If you flip 1,2,3 into 4,5,6 you would have the same structural isomers right? That's what they mean UNIQUE carbons. When this alkane, 2,5-dimethylhexane, undergoes free radical chlorination, there are only three UNIQUE possible combinations. The radical is either added to 1,2,3 or 4,5,6 (1,2,3 or 4,5,6 are of the same configuration if you just flip them over). The methyl groups are placed in 2 and 5 which means that they are not of important factor here (Draw it out, then you'll see why). The methyl groups are assentially the same thing if you add the free radical to carbon #1 or #6. SO there are only 3 possbile UNIQUE radical addition.

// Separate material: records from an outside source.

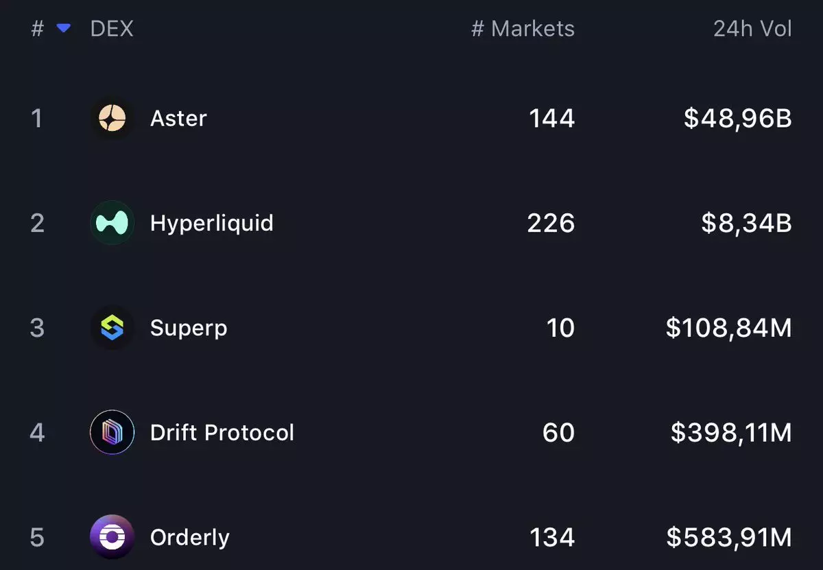
Task: Open the Superp exchange link
Action: (x=189, y=328)
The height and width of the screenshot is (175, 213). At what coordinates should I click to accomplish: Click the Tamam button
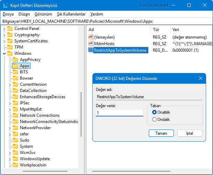pyautogui.click(x=161, y=133)
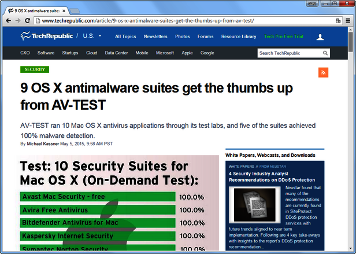Reload the page with refresh icon
356x254 pixels.
[31, 21]
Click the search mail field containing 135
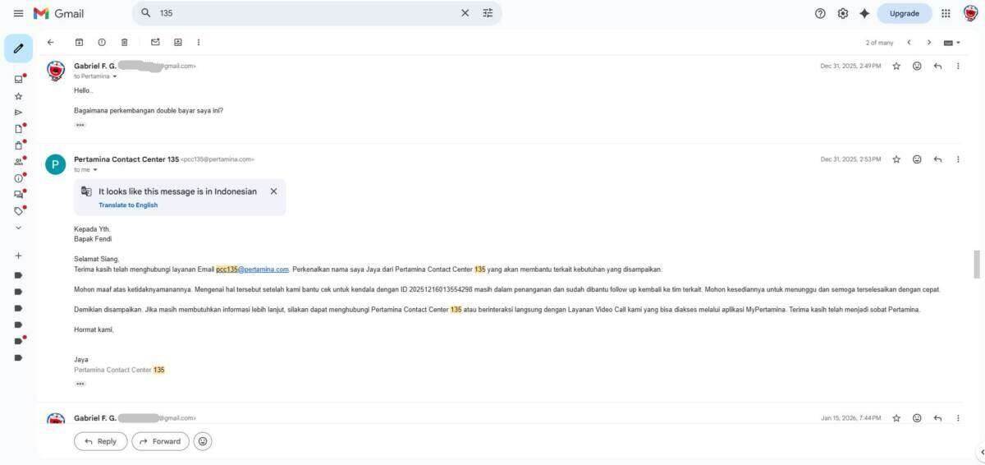This screenshot has width=985, height=465. (x=304, y=13)
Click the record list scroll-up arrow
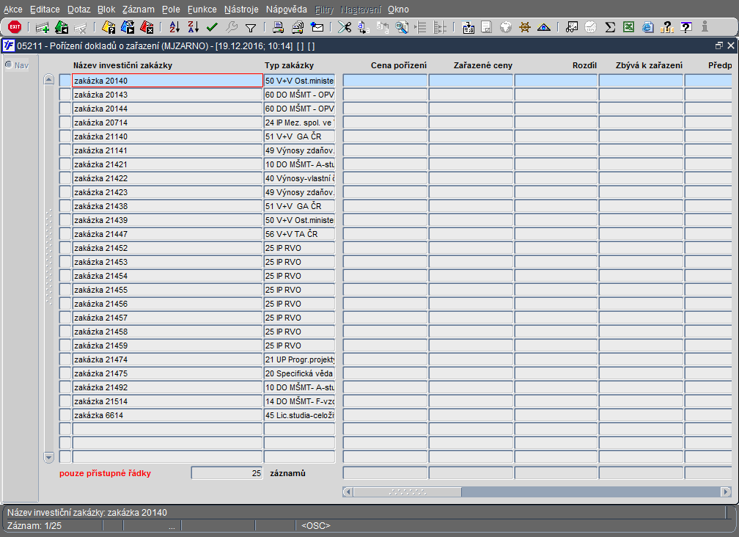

SIDE NOTE: You should also know if the question ask for the most favored/majority products in radical addition rxn in alkane. The most stable carbon (most substituted carbon) takes precedent.

 

[geeyouknit]

. More than anything I guess I'm just wondering how you know which carbons are halogenated during free-radical halogenation. Thanks in advance 🙂

In free radical halogenation, I think the halogen can attach to primary, secondary, and tertiary carbons (how many other carbons are attached to that carbon). All 3 are possible, but the most substituted carbons are favored.
Tertiary > secondary > primary in terms of which product is more favored.